* _Activity_: Your job is to set down the stretch of entries that opens with the line containing "Expand the Assets Objects chevron" and closes with the line containing "Given: Open Ricavi (RIBA)/Effetti safe icon". Keep both end lines, copy each exactly, and add nothing.

* _Data to process_:

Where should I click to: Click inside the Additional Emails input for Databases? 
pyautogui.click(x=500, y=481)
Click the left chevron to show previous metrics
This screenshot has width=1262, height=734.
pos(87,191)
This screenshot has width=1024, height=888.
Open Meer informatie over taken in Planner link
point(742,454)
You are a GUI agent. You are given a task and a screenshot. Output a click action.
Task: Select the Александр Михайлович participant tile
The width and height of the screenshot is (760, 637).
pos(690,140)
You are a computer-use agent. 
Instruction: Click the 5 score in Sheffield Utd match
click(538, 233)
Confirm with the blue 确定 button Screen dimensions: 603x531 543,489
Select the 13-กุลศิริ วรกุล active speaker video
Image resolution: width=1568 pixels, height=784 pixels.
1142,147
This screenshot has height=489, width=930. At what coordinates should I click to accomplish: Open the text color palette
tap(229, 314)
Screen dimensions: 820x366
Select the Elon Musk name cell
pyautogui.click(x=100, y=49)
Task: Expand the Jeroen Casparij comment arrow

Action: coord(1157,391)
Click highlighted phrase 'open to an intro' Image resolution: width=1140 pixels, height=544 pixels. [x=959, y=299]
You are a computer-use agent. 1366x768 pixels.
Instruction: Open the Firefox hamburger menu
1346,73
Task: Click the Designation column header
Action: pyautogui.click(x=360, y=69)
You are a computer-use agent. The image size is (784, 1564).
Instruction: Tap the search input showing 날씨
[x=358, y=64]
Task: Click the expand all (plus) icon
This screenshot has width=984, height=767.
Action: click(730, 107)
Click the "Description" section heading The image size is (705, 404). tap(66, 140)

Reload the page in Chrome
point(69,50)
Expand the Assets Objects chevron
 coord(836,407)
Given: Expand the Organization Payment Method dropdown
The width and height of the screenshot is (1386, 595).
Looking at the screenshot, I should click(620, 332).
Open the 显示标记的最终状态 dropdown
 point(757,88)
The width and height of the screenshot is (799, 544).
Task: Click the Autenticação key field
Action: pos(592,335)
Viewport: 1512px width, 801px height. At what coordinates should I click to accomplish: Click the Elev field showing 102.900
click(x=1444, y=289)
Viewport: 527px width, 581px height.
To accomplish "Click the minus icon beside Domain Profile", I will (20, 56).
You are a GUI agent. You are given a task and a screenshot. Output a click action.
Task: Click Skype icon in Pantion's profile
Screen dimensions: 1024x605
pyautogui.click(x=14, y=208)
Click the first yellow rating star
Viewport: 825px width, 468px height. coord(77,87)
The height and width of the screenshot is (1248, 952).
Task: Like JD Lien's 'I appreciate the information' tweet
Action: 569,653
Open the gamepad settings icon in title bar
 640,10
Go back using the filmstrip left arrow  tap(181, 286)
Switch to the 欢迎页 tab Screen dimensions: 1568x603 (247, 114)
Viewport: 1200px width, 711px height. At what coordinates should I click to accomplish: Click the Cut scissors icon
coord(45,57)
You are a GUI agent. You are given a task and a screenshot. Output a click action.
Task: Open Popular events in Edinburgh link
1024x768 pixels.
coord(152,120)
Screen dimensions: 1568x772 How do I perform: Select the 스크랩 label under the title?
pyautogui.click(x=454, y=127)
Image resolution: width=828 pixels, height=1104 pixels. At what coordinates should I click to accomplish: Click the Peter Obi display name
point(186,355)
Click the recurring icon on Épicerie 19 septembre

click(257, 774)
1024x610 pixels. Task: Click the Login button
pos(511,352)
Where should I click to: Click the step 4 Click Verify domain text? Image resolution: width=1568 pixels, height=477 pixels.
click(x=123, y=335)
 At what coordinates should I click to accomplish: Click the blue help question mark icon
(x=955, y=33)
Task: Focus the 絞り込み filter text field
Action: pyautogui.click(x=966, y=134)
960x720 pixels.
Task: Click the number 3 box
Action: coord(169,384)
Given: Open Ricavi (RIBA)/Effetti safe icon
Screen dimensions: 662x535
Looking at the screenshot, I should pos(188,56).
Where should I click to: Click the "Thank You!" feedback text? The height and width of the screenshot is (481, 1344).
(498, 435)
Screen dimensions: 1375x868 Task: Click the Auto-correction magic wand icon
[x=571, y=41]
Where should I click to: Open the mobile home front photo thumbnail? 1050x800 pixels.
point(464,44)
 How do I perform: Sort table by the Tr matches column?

* _Solution to the exercise_:
Expand the Assets Objects chevron
 coord(836,407)
Given: Expand the Organization Payment Method dropdown
The width and height of the screenshot is (1386, 595).
Looking at the screenshot, I should click(620, 332).
Open the 显示标记的最终状态 dropdown
 point(757,88)
The width and height of the screenshot is (799, 544).
Task: Click the Autenticação key field
Action: pos(592,335)
Viewport: 1512px width, 801px height. At what coordinates should I click to accomplish: Click the Elev field showing 102.900
click(x=1444, y=289)
Viewport: 527px width, 581px height.
To accomplish "Click the minus icon beside Domain Profile", I will (20, 56).
You are a GUI agent. You are given a task and a screenshot. Output a click action.
Task: Click Skype icon in Pantion's profile
Screen dimensions: 1024x605
pyautogui.click(x=14, y=208)
Click the first yellow rating star
Viewport: 825px width, 468px height. coord(77,87)
The height and width of the screenshot is (1248, 952).
Task: Like JD Lien's 'I appreciate the information' tweet
Action: 569,653
Open the gamepad settings icon in title bar
 640,10
Go back using the filmstrip left arrow  tap(181, 286)
Switch to the 欢迎页 tab Screen dimensions: 1568x603 (247, 114)
Viewport: 1200px width, 711px height. At what coordinates should I click to accomplish: Click the Cut scissors icon
coord(45,57)
You are a GUI agent. You are given a task and a screenshot. Output a click action.
Task: Open Popular events in Edinburgh link
1024x768 pixels.
coord(152,120)
Screen dimensions: 1568x772 How do I perform: Select the 스크랩 label under the title?
pyautogui.click(x=454, y=127)
Image resolution: width=828 pixels, height=1104 pixels. At what coordinates should I click to accomplish: Click the Peter Obi display name
point(186,355)
Click the recurring icon on Épicerie 19 septembre

click(257, 774)
1024x610 pixels. Task: Click the Login button
pos(511,352)
Where should I click to: Click the step 4 Click Verify domain text? Image resolution: width=1568 pixels, height=477 pixels.
click(x=123, y=335)
 At what coordinates should I click to accomplish: Click the blue help question mark icon
(x=955, y=33)
Task: Focus the 絞り込み filter text field
Action: pyautogui.click(x=966, y=134)
960x720 pixels.
Task: Click the number 3 box
Action: coord(169,384)
Given: Open Ricavi (RIBA)/Effetti safe icon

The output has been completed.